Look through the data below. Show each line where the string "drawing" occurs.

▸ Material shown
>>>
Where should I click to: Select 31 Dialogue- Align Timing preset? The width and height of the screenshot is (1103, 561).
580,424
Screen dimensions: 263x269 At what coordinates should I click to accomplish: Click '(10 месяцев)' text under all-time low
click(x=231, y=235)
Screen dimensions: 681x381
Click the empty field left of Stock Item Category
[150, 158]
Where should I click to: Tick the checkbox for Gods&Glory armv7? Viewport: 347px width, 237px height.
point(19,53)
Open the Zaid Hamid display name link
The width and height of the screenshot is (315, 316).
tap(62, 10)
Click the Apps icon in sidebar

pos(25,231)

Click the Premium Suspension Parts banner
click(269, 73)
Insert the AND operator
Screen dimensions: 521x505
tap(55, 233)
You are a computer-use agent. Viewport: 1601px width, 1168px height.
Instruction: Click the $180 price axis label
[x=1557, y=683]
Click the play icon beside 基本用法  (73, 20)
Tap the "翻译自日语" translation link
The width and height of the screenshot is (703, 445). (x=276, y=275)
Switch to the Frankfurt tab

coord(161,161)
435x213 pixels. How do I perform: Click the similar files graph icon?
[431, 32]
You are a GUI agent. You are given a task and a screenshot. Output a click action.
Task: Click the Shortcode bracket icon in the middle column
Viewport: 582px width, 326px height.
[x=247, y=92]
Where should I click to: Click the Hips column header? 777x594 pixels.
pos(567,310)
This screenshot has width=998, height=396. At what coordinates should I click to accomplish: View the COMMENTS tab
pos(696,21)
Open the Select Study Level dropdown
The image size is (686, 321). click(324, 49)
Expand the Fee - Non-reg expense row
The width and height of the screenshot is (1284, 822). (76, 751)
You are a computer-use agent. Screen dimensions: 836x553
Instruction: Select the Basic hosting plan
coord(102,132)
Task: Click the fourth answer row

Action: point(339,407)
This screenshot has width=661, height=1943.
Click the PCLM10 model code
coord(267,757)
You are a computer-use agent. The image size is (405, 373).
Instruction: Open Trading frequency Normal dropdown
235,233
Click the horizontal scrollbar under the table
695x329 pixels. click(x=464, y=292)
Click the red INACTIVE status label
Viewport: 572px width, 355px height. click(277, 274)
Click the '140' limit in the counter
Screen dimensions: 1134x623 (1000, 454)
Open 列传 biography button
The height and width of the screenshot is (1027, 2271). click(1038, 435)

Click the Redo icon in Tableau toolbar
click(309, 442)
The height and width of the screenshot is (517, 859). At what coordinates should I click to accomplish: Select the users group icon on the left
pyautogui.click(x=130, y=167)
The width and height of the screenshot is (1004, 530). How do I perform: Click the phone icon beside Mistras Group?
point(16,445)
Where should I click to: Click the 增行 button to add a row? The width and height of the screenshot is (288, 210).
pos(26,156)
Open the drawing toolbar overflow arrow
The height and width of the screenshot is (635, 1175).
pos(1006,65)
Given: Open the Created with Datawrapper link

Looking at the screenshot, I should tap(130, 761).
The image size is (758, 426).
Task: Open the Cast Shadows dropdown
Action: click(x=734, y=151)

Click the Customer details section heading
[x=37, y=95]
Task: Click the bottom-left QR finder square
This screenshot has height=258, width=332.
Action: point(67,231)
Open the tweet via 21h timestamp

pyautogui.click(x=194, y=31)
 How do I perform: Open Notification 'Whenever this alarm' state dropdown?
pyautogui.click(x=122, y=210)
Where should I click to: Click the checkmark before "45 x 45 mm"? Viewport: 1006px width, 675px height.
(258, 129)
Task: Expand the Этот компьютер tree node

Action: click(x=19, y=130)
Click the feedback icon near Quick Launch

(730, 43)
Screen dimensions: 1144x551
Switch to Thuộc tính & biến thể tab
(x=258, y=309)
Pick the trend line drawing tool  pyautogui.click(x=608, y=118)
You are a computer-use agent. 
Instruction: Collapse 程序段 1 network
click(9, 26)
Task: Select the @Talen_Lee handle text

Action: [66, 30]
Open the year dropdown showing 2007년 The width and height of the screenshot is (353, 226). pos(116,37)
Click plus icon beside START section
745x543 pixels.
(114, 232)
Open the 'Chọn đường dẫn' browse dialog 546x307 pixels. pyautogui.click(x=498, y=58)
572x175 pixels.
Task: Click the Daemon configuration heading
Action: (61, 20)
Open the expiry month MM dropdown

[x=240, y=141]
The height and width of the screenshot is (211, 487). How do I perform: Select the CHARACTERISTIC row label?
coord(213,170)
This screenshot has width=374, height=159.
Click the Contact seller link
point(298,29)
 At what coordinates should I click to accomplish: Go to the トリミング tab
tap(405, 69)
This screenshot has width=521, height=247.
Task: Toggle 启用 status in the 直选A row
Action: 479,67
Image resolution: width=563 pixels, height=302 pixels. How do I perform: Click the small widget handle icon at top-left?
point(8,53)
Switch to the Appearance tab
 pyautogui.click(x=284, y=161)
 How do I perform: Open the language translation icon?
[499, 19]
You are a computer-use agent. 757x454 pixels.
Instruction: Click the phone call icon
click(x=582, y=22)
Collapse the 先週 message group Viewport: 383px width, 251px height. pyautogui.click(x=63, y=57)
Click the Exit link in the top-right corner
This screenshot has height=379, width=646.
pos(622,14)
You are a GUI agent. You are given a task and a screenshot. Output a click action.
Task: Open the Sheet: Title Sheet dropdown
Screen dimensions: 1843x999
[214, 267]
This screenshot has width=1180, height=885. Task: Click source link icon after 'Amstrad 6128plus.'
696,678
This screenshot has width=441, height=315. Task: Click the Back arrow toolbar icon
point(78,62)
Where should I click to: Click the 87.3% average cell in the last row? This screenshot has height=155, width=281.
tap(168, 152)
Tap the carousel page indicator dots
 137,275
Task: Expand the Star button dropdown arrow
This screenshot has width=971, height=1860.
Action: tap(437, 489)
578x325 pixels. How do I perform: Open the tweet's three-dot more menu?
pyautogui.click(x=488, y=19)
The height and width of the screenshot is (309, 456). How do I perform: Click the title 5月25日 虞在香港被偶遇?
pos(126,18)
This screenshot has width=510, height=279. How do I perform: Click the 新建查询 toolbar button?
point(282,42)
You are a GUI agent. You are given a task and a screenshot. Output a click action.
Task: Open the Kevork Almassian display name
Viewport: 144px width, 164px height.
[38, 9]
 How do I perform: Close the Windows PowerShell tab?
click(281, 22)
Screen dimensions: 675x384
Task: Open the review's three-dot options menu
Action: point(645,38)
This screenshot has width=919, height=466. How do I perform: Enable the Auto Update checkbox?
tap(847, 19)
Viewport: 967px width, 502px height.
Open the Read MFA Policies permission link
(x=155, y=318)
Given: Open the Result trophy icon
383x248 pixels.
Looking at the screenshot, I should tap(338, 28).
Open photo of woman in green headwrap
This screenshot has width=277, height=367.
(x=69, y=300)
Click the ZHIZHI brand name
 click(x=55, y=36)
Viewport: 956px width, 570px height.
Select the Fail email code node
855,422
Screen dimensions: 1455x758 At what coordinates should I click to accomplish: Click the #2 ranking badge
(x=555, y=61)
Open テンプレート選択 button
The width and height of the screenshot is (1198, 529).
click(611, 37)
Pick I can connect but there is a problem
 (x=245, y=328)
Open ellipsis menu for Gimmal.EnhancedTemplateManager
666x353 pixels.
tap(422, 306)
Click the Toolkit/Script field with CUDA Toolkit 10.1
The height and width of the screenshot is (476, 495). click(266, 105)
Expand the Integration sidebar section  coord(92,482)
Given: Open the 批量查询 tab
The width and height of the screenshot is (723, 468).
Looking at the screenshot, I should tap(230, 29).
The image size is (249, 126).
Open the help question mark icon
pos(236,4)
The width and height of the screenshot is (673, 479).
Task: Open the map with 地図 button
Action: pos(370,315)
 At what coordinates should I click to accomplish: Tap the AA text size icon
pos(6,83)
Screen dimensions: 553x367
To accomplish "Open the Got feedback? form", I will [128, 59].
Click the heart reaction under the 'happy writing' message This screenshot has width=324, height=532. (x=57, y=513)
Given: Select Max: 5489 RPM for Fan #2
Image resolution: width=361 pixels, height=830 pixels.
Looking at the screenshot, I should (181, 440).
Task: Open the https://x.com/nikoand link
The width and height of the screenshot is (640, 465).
<<<
▸ Task solution
Open the drawing toolbar overflow arrow
Pick the trend line drawing tool  pyautogui.click(x=608, y=118)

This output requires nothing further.